The Japanese have two words: Tatemae and Honne. 'Honne' is reality as you understand it, and the best translation of 'Tatemae' is 'reality as filtered through what society expects'. And it's that 'expectation of society' that can powerfully deform your ethical framework. A trite example might be reading a manuscript of a good friend, knowing its awful, but finding good things to say about it. The vast majority of people would too, and those that would take the 'honne' route would be held up as awkward, unfeeling and rude (and possibly end of without many friends - a huge social cost).


The climate change denial reference makes me think of a somewhat depressing quote by author Nell Zink: "You don't want to ask me if we can save nature. The answer is yes we can, and no we won't". You can see a certain echo in what some ordinary Germans thought in the face of rumours of The Holocaust.

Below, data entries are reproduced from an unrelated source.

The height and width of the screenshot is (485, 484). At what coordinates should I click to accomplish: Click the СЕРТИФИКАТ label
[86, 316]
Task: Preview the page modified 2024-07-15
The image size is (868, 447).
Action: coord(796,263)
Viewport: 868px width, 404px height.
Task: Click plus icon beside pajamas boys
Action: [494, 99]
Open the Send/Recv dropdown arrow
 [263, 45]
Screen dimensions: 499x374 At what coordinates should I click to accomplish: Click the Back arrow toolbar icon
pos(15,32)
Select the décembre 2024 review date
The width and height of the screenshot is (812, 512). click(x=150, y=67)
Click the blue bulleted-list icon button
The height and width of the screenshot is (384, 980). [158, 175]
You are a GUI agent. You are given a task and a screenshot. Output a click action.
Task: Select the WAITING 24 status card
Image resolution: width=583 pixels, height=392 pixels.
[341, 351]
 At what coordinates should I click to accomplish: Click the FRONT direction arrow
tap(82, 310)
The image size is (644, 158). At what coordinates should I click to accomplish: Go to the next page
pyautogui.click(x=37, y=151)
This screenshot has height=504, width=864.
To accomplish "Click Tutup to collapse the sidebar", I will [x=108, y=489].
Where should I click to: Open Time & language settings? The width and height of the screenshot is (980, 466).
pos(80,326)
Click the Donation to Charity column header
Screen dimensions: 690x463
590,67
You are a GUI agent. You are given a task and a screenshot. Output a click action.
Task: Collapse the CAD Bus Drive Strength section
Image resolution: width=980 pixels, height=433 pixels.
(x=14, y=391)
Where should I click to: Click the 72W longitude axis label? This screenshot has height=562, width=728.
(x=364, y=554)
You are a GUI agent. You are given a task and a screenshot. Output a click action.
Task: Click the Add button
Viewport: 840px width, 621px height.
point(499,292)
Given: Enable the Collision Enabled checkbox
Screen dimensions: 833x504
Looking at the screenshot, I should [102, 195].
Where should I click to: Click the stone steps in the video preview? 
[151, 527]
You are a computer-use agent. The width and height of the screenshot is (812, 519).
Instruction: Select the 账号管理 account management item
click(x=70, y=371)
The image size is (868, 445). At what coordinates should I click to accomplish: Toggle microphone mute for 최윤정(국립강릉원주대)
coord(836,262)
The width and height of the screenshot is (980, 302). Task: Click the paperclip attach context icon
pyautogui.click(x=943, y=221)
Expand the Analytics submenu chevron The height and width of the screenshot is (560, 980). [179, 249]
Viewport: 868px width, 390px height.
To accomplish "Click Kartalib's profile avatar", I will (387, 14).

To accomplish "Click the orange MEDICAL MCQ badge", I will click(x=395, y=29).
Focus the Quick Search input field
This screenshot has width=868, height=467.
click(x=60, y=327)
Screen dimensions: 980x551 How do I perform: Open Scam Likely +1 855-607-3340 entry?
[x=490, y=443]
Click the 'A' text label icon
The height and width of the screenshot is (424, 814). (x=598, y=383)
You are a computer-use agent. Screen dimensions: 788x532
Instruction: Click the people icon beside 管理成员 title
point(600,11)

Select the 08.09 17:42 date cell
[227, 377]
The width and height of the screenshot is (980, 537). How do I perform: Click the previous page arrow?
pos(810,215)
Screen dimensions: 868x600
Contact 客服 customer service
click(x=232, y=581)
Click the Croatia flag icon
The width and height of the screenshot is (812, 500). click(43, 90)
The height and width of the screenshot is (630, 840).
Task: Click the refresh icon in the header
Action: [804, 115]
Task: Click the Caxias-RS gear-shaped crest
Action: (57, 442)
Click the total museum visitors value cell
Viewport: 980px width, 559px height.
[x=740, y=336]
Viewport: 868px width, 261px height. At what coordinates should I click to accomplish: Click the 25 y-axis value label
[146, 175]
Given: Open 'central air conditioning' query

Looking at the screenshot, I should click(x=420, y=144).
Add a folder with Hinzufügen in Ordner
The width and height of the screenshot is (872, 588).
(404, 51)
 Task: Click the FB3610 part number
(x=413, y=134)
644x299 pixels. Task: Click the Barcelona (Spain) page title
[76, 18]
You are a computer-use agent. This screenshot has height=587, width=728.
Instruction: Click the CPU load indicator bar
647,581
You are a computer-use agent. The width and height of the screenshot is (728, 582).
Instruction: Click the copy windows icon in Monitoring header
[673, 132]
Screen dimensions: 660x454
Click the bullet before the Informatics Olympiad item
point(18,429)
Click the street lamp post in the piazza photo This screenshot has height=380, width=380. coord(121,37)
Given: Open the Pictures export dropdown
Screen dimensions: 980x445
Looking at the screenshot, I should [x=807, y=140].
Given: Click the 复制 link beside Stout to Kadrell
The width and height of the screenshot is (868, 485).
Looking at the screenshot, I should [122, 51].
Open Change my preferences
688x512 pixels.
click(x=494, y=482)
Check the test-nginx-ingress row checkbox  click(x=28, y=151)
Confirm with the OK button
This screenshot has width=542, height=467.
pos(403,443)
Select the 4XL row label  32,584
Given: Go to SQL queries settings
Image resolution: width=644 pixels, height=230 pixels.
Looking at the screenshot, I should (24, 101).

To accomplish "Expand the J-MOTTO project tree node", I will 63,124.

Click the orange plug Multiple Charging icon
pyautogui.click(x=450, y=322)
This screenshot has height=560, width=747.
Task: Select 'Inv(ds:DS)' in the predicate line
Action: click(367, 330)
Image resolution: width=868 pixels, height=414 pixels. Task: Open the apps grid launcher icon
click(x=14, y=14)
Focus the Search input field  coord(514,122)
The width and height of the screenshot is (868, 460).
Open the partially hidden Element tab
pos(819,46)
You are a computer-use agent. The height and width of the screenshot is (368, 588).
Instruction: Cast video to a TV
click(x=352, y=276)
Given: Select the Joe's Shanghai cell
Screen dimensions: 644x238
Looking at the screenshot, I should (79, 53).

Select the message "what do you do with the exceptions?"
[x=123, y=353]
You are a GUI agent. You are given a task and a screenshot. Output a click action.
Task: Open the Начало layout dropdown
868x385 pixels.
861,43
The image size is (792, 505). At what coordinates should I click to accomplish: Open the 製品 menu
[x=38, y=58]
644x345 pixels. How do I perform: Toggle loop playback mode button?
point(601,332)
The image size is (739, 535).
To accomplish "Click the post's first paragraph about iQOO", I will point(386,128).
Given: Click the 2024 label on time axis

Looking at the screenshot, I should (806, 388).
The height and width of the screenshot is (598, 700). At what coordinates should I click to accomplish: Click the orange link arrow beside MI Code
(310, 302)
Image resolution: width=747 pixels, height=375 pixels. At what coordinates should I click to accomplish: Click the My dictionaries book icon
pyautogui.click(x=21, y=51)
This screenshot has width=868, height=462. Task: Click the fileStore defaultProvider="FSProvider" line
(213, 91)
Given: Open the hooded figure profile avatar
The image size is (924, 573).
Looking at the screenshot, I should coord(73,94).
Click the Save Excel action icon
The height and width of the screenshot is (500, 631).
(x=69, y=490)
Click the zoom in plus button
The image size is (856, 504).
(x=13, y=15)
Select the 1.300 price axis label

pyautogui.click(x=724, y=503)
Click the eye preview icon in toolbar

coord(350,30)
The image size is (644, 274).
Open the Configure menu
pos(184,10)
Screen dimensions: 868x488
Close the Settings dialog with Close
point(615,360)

Thanks again for the article.

Clare Mulley said...

Thank you Leslie, what people knew, what they could and did believe, is such a fascinating, important, and difficult question. As you know, I touch on this a little in my next book. What is so important here is your touching on what we choose to know or believe even today. It is easy to condemn across time, or across thousand of miles, as if we have no choices today - we do of course.

Leslie Wilson said...

Ordinary Men should be required reading for everyone, I think. The two words for truth is deeply interesting, and I didn't know about them. We should have them in every language.

Leslie Wilson said...

Yes, people do. And Daniel Goldhagen, writing the deeply flawed 'Hitler's Willing Executioners ' insisted that all Germans were willing participants but any non-Germans who helped murder Jews were forced into it. That's another way of seeing only what you want to. Of course many Ukrainians and Latvians and some Poles were deeply, murderously anti-Semitic: there were plenty of pogroms in the past. Vichy France joined in with enthusiasm.
As far as Goebbels's secretary goes, she maybe didn't get material about the Holocaust to type up, because of the secrecy surrounding the operations of the death camps. All the same, she can't have thought the Jews were going to be well treated, given the propaganda against them. No. But if you had to go through de-Nazification after the war, you'd have to have your story pretty pat, in her situation, and maybe that became her false memory?

Leslie Wilson said...

If you've got the non-mobile version of this, my last comment was a reply to Sue. Put it in that way on my mobile and it didn't come up like that on the web site..

Leslie Wilson said...

Christopher Browning, in the preface to 'Ordinary Men' drew a line between understanding and excusing. To understand is not to excuse - but it is vital that we should understand, if we are to have any hope of helping ourselves to insight and self-knowledge.What was done was appalling, a terrible crime, and to turn one's back on it was not a good thing, though it's something humans do. It is as the people who carried out the Milgram experiment said: we do need to obey authority - or traffic would be a nightmare, for one thing, and we also need to cooperate with our fellow human beings. We need to hear and understand other people's views, but let us beware of thinking what the majority believes is always right. Some things have to be non-negotiable. In an age of populism, this is just as important to remember as it was in Nazi Germany. To understand, for example, why some people are hostile to immigration is not to say it's a good thing, far less to say it's OK to murder Poles, or just keep asking them when they're going home.

Catherine Hokin said...

An excellently written piece, thank you.